*Your assignment*:
Would you give the records below again, exactly and completely?

*Input*:
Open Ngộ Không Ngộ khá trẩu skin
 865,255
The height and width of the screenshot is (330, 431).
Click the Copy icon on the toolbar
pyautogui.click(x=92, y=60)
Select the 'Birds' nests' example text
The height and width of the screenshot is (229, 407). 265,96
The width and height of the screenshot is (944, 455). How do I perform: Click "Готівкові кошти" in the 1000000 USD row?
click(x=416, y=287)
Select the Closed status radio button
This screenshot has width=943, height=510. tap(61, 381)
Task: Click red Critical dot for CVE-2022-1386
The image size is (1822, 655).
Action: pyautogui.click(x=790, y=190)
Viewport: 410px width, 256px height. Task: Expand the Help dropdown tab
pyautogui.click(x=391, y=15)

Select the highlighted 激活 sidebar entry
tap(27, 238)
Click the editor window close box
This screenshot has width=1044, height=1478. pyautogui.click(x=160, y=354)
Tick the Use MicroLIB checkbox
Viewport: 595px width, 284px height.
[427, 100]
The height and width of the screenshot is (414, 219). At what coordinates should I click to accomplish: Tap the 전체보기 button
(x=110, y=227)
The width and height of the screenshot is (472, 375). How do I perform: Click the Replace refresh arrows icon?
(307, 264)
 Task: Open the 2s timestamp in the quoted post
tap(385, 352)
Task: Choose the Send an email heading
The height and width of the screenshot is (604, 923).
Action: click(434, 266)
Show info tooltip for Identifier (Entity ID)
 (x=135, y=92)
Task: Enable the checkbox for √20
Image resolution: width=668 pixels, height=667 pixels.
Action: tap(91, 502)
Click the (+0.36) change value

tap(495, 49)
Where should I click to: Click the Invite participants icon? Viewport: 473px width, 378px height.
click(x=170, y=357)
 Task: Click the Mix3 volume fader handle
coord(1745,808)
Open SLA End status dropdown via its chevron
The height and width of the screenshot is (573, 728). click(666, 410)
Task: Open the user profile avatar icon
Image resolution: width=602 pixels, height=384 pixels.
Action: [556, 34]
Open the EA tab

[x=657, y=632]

*Task answer*:
Open Ngộ Không Ngộ khá trẩu skin
 865,255
The height and width of the screenshot is (330, 431).
Click the Copy icon on the toolbar
pyautogui.click(x=92, y=60)
Select the 'Birds' nests' example text
The height and width of the screenshot is (229, 407). 265,96
The width and height of the screenshot is (944, 455). How do I perform: Click "Готівкові кошти" in the 1000000 USD row?
click(x=416, y=287)
Select the Closed status radio button
This screenshot has width=943, height=510. tap(61, 381)
Task: Click red Critical dot for CVE-2022-1386
The image size is (1822, 655).
Action: pyautogui.click(x=790, y=190)
Viewport: 410px width, 256px height. Task: Expand the Help dropdown tab
pyautogui.click(x=391, y=15)

Select the highlighted 激活 sidebar entry
tap(27, 238)
Click the editor window close box
This screenshot has width=1044, height=1478. pyautogui.click(x=160, y=354)
Tick the Use MicroLIB checkbox
Viewport: 595px width, 284px height.
[427, 100]
The height and width of the screenshot is (414, 219). At what coordinates should I click to accomplish: Tap the 전체보기 button
(x=110, y=227)
The width and height of the screenshot is (472, 375). How do I perform: Click the Replace refresh arrows icon?
(307, 264)
 Task: Open the 2s timestamp in the quoted post
tap(385, 352)
Task: Choose the Send an email heading
The height and width of the screenshot is (604, 923).
Action: click(434, 266)
Show info tooltip for Identifier (Entity ID)
 (x=135, y=92)
Task: Enable the checkbox for √20
Image resolution: width=668 pixels, height=667 pixels.
Action: tap(91, 502)
Click the (+0.36) change value

tap(495, 49)
Where should I click to: Click the Invite participants icon? Viewport: 473px width, 378px height.
click(x=170, y=357)
 Task: Click the Mix3 volume fader handle
coord(1745,808)
Open SLA End status dropdown via its chevron
The height and width of the screenshot is (573, 728). click(666, 410)
Task: Open the user profile avatar icon
Image resolution: width=602 pixels, height=384 pixels.
Action: [556, 34]
Open the EA tab

[x=657, y=632]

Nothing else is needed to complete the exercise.